DIRECTION >> Can you copy out, word for word, the lines between the one holding "You are a GUI" and the one holding "pos(160,53)", inclusive? Omit the pictures.

Records:
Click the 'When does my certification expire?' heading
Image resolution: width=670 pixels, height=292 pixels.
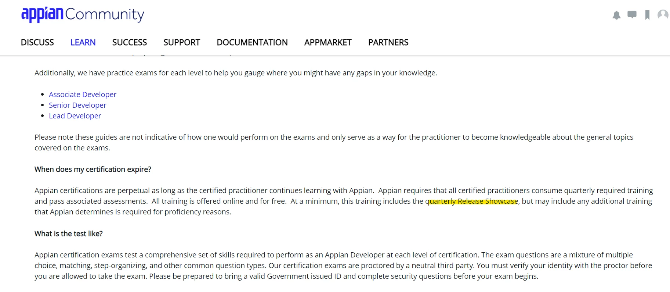(x=93, y=169)
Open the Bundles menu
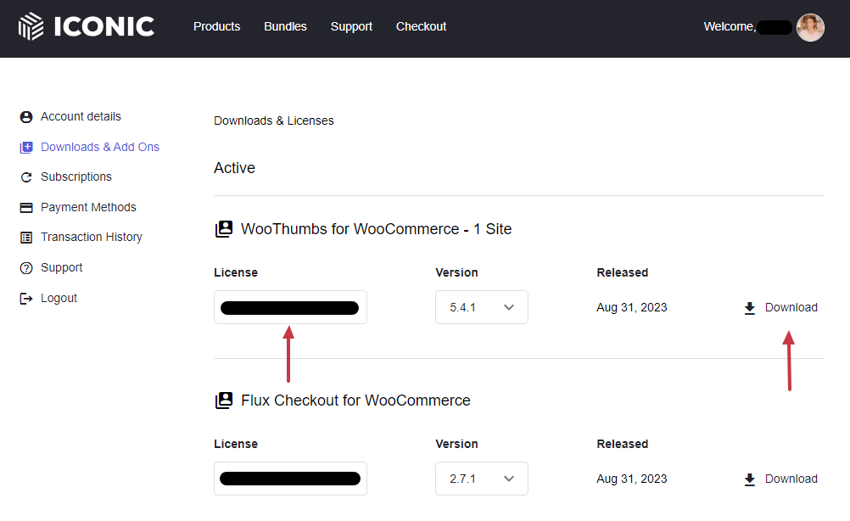The image size is (850, 521). (285, 26)
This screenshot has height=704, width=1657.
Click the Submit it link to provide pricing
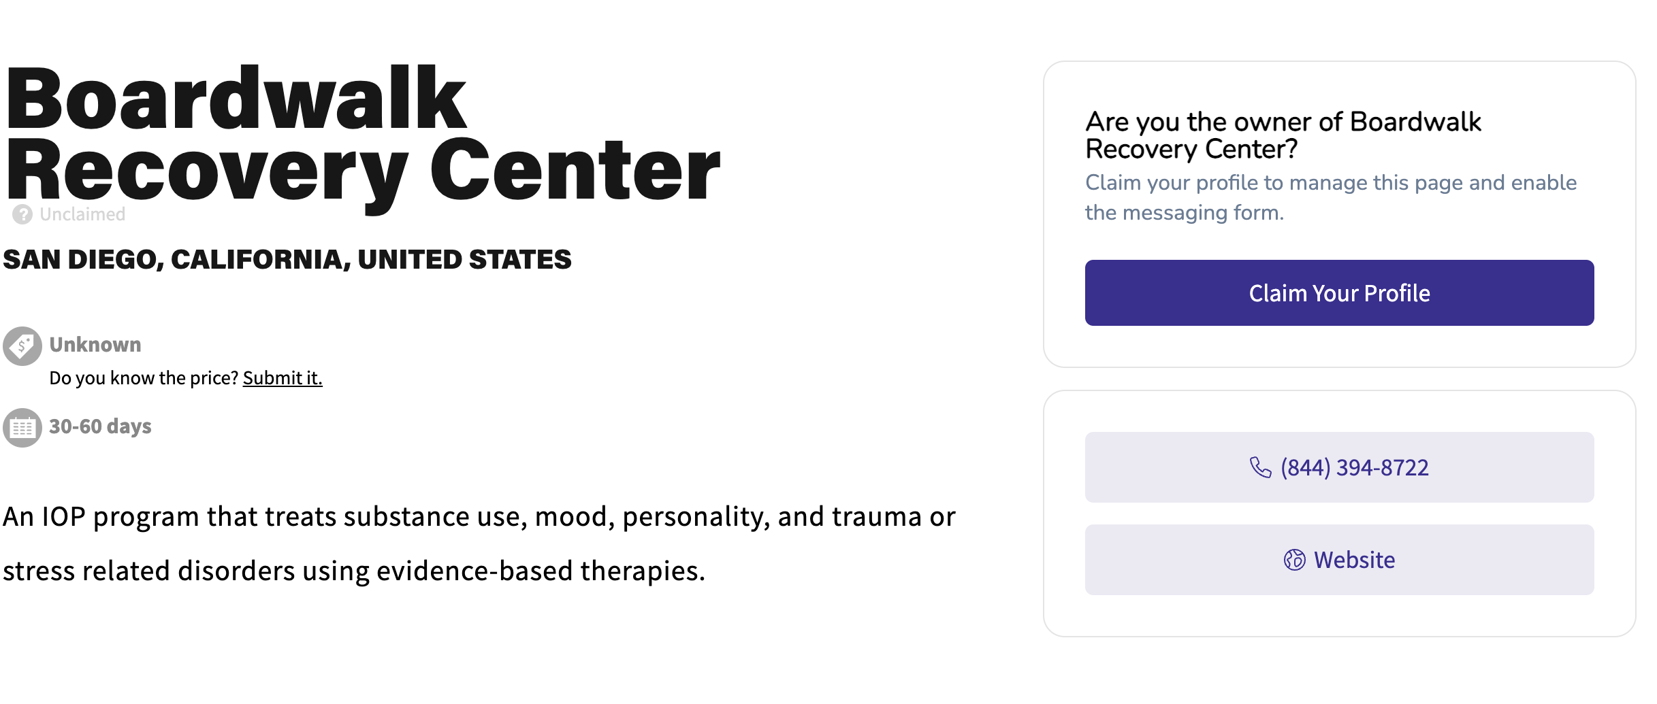pos(283,378)
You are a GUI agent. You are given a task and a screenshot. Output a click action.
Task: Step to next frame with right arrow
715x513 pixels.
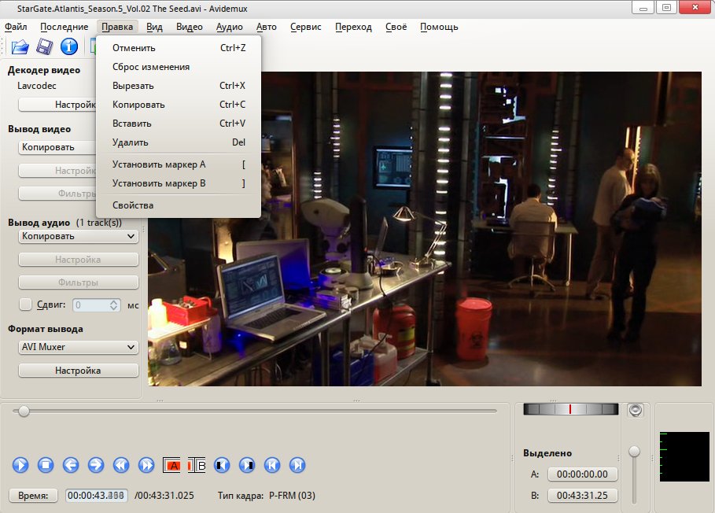(96, 465)
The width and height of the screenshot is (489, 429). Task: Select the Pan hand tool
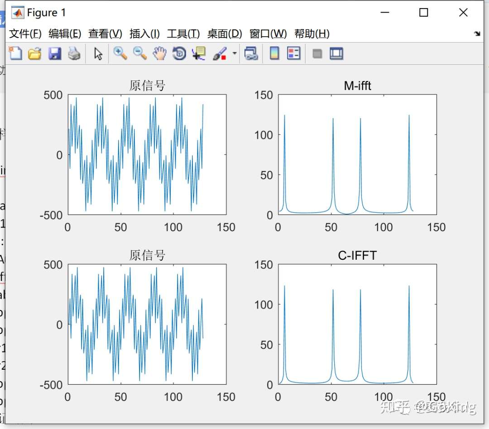pos(160,53)

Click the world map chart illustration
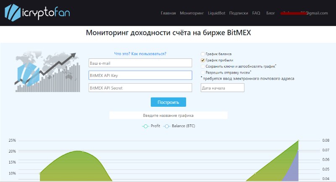(x=47, y=72)
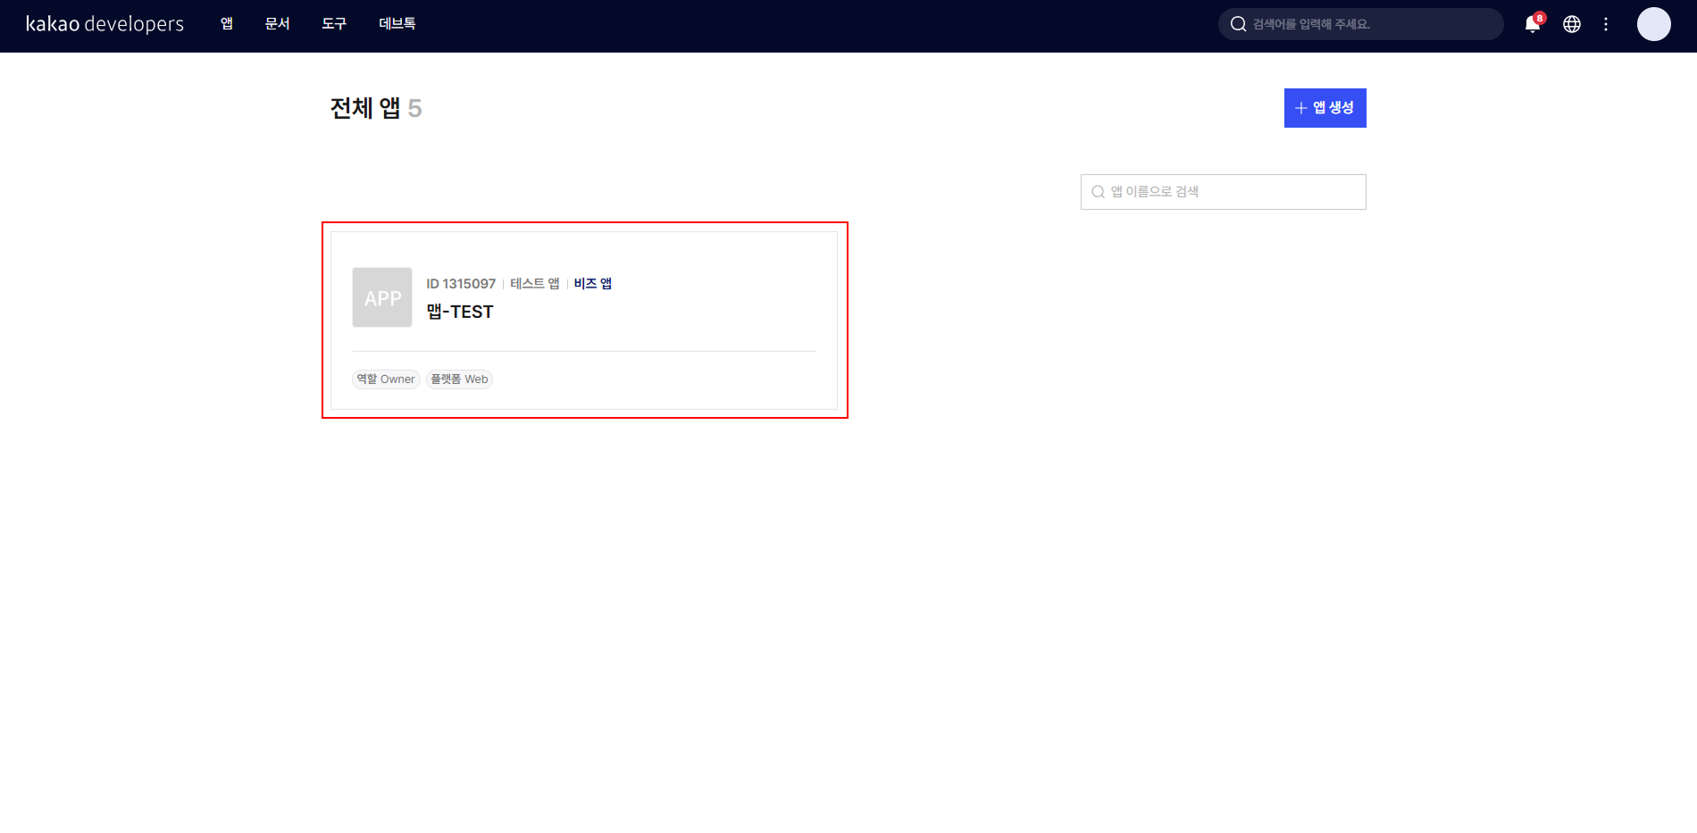Open the 맵-TEST app name
Image resolution: width=1697 pixels, height=833 pixels.
tap(460, 312)
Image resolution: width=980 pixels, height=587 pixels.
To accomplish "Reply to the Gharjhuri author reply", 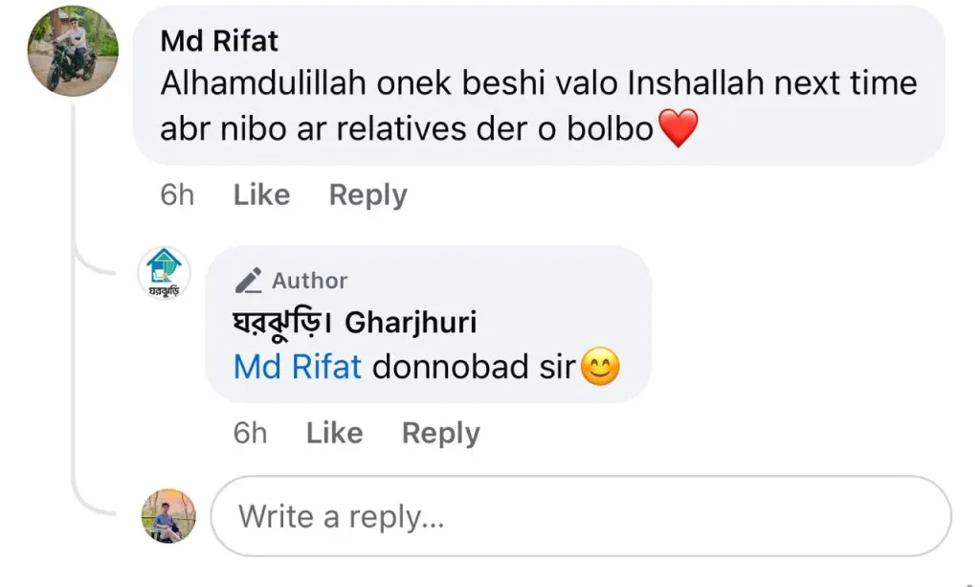I will [x=440, y=434].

RESPONSE TO THIS TASK >>
You are a GUI agent. You are given a task and a screenshot. Output a click action.
Task: Step to next frame with right arrow
715x513 pixels.
(96, 465)
The width and height of the screenshot is (489, 429). Task: Select the Pan hand tool
pos(160,53)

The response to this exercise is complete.